Bradley attorney Whitt Steineker was quoted in Law360 on cannabis companies that are leaning on force majeure clauses due to the COVID-19 pandemic. A force majeure clause excuses one or both parties from contractual obligations when circumstances arise that make participation impossible. However, the financial problems that have surrounded the cannabis industry for the last year could make it so even the pandemic isn’t enough for these businesses to use the contract clause.
“Many in the cannabis industry were not thriving before the COVID-19 pandemic,” Steineker said. “It may be possible that an act of God is happening, but that’s not the reason you couldn't perform.”
But it’s also not clear how judges will react — in particular, whether they’ll decide that the pandemic was in some way foreseeable, Steineker noted.
Most of the time, claims brought under a force majeure clause are frivolous, he said, so courts are pretty skeptical when they get brought up.

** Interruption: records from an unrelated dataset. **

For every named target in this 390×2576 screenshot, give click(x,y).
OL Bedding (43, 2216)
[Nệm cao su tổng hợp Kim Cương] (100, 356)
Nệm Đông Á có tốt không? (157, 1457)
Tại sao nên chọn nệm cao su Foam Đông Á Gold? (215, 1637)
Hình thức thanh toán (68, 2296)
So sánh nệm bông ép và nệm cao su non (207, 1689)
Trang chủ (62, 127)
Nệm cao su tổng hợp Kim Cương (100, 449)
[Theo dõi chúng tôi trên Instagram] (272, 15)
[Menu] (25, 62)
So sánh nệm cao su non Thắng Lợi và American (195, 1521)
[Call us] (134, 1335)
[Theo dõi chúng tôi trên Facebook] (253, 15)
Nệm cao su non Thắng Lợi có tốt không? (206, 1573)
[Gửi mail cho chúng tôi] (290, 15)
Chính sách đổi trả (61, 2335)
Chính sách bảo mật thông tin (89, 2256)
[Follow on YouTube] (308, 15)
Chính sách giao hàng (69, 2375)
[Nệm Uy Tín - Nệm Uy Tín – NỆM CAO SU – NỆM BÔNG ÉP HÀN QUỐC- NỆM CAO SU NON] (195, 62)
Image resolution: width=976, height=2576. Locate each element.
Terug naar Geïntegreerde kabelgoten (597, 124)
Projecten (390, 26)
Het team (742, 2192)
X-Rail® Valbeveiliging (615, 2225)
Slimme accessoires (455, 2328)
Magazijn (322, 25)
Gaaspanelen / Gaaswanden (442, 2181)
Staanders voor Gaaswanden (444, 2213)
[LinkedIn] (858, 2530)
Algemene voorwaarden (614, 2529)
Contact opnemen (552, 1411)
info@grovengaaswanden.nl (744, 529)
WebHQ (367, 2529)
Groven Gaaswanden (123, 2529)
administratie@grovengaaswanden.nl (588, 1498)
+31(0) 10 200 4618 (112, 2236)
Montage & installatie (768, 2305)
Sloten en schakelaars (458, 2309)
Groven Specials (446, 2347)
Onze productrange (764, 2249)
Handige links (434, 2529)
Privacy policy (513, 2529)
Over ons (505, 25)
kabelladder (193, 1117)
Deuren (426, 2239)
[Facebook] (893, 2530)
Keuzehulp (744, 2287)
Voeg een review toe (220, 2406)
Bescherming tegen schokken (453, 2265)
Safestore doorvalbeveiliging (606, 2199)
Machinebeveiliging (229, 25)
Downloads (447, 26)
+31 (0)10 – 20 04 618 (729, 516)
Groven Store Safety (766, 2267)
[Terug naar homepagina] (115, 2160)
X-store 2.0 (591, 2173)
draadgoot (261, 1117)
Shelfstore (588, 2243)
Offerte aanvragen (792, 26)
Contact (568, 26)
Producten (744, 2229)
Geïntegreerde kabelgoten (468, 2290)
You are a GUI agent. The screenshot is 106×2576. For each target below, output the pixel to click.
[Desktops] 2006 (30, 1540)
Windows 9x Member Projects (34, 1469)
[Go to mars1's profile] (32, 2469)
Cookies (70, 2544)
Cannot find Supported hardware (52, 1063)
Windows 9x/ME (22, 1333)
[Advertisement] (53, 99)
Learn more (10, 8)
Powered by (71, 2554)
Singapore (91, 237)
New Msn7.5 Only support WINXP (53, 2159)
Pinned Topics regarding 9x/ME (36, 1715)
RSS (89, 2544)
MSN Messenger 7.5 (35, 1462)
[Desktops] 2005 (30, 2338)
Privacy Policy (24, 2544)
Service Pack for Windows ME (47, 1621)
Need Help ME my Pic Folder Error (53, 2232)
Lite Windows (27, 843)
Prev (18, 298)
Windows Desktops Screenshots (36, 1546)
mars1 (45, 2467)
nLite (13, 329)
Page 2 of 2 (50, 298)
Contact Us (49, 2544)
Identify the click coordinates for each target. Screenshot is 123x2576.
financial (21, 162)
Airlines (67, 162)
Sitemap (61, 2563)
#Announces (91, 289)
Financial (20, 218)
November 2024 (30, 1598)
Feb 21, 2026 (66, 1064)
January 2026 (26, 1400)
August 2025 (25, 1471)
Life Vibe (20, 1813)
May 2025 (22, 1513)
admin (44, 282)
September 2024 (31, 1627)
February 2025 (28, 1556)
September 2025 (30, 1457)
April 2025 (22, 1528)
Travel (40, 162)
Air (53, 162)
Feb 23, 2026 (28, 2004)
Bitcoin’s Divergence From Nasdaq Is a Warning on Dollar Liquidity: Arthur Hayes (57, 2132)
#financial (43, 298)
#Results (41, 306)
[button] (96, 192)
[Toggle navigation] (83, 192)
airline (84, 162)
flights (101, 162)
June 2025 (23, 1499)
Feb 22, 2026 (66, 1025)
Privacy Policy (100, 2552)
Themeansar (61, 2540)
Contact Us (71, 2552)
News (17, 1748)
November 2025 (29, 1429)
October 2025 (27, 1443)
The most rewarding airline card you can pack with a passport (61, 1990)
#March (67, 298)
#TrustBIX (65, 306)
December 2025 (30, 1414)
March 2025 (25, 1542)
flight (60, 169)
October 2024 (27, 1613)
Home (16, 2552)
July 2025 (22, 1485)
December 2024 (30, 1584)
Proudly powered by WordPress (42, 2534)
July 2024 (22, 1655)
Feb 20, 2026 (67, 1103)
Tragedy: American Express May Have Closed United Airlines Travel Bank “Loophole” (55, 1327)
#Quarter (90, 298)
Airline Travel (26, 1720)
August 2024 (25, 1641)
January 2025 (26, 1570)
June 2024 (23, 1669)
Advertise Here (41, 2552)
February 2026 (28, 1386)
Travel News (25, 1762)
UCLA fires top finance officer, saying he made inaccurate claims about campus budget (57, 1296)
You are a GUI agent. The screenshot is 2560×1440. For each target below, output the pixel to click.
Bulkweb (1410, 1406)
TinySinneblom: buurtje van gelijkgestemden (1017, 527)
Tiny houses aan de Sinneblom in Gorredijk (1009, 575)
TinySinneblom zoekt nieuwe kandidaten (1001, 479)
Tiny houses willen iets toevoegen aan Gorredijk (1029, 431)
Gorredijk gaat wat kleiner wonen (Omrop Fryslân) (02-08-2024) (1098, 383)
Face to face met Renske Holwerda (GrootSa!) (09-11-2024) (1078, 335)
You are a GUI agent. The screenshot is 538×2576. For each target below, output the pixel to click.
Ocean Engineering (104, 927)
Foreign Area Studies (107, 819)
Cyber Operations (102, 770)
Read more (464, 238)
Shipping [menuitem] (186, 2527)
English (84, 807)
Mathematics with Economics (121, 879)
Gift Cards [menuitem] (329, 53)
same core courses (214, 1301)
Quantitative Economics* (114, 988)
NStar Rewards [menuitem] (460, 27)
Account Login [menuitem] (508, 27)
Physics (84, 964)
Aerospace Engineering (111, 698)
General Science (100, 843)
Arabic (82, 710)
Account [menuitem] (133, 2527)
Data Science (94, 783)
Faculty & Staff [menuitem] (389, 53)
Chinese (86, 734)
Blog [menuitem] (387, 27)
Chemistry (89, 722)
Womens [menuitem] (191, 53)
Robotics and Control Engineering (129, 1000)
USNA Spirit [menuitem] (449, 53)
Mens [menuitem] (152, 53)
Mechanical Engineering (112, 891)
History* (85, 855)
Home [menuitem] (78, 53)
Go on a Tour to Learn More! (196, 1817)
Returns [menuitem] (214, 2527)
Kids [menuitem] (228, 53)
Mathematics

“I don't know that we’re going to see the answer of how the law plays out for a while now,” he said.
Breach of contract suits involving cannabis business partnerships gone bad are becoming an everyday occurrence. It’s part of the maturation of the industry, which has many businesses fighting each other for a chance at survival, Steineker said.
“Not everybody in the industry is doing all that well, and when people aren’t doing well they tend to fight,” he added.
“These things end up being extremely fact-intensive,” Steineker explained. “What exactly happened that made it impossible for you to perform? Was there this act of God, was that the cause? Or was it one of the 30 other business considerations?”
The original article, “Struggling Cannabis Cos. Look To Force Majeure Amid Virus,” first appeared in Law360 on April 28, 2020.